8. Name a different conjugate of $P$; call it $g P g^{-1}$. We need this to be exactly $P$. It’s got the right size already, so we just need it to be contained in $P$. Here a leap of faith: what’s special about $P$? It’s the kernel of a homomorphism $\pi: N \rightarrow \dfrac{N}{P}$ (because it’s a normal subgroup of $N$). So, after proving that $\pi$ is defined on what we want to give as its arguments (that is, after showing that $g P g^{-1}$ is contained in $N$, or equivalently that all elements of $g P g^{-1}$ stabilise $P$ under conjugation), consider $\pi(g^{-1} P g)$. This is clearly $\{e\}$, and hence $g^{-1} P g$ is in the kernel of $\pi$, and hence is a subset of $P$, as required.
9. Now the second theorem: all the Sylow p-subgroups need to be conjugate. Name a Sylow p-subgroup $Q$, and have it act on $X$ as above. Then in exactly the same way as in step 7, since $\vert X \vert$ is not a multiple of $p$, we have that there is some $h \in G$ such that $\{h P h^{-1}\}$ is an entire orbit under conjugation by $Q$.

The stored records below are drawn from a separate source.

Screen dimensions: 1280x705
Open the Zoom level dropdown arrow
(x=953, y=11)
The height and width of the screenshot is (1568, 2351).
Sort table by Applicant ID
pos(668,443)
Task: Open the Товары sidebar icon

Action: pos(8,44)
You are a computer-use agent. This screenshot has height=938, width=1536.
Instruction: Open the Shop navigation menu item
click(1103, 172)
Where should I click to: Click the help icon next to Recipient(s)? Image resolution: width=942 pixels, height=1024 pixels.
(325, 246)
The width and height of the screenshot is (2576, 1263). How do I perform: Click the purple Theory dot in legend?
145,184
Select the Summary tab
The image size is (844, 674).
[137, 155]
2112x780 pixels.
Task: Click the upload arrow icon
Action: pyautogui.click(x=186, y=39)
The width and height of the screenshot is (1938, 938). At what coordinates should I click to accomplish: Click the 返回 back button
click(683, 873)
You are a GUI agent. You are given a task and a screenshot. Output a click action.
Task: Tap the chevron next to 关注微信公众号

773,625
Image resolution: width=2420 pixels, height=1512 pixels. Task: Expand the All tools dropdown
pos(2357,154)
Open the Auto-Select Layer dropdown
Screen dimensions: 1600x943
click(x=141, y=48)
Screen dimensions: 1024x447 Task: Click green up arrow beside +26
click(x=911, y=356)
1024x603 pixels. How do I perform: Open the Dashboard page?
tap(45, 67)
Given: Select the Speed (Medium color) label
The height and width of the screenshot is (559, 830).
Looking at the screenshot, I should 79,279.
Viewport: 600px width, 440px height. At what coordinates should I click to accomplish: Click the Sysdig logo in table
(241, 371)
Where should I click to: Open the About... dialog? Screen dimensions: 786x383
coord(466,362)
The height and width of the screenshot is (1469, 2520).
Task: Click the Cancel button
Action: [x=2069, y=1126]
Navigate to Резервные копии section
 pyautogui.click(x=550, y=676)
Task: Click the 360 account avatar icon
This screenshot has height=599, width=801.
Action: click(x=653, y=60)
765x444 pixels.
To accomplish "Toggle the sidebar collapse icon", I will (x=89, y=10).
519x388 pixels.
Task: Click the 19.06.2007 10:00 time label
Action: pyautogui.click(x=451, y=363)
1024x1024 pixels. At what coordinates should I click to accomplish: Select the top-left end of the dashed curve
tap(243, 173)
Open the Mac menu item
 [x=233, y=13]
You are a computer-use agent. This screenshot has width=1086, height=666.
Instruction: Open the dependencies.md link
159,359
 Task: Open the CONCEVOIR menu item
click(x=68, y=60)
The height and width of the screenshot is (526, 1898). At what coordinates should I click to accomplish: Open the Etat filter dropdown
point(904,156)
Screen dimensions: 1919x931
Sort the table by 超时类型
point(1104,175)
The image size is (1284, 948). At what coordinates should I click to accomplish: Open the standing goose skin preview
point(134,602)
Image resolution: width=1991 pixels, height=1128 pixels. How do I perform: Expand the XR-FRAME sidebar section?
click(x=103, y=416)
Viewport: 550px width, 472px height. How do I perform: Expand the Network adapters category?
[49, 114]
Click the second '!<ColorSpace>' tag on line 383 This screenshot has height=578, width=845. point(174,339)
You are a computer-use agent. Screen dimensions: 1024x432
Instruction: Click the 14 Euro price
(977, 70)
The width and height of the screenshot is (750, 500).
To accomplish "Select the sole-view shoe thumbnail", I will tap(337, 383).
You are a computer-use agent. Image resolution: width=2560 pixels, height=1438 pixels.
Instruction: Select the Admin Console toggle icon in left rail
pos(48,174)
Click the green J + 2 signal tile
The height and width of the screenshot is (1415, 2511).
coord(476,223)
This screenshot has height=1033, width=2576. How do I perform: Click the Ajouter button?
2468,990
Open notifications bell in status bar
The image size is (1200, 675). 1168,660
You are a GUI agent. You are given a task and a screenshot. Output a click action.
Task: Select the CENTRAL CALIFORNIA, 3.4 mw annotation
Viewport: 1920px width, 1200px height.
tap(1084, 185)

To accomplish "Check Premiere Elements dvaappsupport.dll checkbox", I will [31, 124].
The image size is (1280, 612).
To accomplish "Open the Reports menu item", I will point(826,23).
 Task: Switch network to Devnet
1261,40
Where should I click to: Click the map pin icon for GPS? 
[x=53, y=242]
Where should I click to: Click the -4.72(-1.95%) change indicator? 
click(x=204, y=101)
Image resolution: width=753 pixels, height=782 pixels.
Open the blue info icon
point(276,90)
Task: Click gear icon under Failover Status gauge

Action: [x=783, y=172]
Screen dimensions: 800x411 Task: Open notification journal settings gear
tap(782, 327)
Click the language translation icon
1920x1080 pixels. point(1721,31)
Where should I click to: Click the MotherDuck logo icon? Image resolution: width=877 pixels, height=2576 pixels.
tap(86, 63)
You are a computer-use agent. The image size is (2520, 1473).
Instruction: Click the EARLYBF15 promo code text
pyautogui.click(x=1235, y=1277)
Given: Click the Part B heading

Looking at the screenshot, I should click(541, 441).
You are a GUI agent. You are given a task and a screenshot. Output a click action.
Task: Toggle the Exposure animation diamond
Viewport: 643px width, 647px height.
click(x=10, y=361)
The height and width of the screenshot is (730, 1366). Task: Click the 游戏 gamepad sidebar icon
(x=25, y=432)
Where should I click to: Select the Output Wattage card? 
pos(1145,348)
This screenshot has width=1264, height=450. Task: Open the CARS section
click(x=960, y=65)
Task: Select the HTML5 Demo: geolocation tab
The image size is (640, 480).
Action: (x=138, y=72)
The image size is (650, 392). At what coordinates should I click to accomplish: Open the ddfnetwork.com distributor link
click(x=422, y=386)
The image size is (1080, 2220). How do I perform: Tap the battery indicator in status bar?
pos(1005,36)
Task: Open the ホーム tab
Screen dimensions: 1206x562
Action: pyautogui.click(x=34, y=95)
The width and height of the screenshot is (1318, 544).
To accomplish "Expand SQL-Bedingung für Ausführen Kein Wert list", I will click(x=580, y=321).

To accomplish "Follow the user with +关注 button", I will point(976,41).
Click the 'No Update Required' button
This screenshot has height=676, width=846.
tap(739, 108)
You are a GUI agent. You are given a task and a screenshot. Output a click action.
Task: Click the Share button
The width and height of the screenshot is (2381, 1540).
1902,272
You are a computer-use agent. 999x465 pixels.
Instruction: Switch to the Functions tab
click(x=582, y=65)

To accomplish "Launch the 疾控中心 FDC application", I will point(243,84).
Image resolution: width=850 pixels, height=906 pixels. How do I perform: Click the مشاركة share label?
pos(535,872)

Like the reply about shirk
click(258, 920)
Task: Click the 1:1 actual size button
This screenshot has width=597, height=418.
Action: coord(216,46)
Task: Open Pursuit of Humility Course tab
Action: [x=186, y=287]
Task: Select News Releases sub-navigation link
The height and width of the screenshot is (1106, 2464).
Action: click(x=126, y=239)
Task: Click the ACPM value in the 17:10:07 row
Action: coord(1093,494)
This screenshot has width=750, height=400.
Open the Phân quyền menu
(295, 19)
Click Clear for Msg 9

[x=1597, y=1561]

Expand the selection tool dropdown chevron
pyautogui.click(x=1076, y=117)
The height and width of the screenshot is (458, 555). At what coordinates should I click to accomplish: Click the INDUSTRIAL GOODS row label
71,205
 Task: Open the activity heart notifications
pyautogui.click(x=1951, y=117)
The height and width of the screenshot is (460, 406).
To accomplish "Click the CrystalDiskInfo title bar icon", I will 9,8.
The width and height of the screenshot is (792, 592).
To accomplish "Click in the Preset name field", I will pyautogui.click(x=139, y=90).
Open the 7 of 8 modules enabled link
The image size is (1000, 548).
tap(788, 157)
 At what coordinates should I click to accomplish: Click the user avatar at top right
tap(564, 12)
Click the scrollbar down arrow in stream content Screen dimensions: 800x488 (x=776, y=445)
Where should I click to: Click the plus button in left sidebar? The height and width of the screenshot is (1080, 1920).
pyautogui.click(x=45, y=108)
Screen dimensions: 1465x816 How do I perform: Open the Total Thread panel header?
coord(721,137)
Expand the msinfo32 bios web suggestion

10. Exactly as in step 8, a conjugate $h P h^{-1}$ is on its own in an orbit, so it is fixed under conjugation by every element in $h^{-1} Q h$. Hence $H = h^{-1} Q h$ is contained within $N$ and we can use $\pi$. Suppose that $H$ is not fully contained in the kernel of $\pi$; then applying $\pi$ to it gives us a subgroup, which must have prime power order (from the fact that $h^{-1} Q h$ had prime power order); it also has order dividing that of $\dfrac{N}{P}$, which is not a multiple of $p$: contradiction.
11. $H$, a conjugate of $Q$, is hence contained in the kernel of $\pi$. Then since it is of the same size as the kernel, it must be the kernel, but that is $P$.
12. Now the third theorem: we’ve just shown that $X$ is precisely the set of Sylow p-subgroups, so $\vert X \vert \equiv 1 \pmod p$ is just what we want (but we’ve already shown it back in step 8); and since it is also precisely an orbit when $G$ acts on $P$ by conjugation, it must have order dividing that of $G$.